-- Opening Marker --
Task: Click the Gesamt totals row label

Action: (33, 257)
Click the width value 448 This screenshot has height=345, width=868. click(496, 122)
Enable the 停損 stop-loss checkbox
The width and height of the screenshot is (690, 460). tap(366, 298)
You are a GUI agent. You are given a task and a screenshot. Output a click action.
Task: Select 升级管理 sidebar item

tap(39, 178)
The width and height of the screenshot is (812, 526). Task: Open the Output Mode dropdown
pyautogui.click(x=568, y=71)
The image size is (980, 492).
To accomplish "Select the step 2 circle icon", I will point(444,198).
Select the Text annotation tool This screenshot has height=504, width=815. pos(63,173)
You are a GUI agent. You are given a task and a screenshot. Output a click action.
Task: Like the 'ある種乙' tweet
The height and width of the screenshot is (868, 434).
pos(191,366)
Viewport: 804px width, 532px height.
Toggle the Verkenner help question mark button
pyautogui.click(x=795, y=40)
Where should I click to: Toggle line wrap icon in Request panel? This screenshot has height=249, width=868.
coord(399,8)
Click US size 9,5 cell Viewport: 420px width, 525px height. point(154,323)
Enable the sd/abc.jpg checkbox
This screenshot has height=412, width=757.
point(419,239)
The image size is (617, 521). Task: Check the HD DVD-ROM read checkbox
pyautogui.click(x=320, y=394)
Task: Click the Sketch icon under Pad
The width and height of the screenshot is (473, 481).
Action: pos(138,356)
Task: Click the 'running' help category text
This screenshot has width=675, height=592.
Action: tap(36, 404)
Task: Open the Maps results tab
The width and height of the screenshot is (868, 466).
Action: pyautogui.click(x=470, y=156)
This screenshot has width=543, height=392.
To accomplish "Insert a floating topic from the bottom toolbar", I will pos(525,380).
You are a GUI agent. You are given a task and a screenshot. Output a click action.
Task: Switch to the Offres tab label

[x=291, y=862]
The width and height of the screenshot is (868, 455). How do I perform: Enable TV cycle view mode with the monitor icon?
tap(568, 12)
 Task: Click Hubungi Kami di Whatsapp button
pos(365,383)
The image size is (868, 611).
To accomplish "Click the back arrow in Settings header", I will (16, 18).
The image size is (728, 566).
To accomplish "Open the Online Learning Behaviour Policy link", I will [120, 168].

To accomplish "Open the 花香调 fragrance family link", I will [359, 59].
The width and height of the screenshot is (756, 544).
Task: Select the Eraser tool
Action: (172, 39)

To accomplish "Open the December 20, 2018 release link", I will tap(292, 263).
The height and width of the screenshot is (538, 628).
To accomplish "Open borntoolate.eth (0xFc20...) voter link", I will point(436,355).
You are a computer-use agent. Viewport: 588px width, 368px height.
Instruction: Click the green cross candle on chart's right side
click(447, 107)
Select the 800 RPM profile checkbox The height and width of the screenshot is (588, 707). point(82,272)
-- Closing Marker --
• [What you will do]
Looking at the records above, how many lines include "Viewport"? Please give the number and nothing more.

• [Exercise result]
3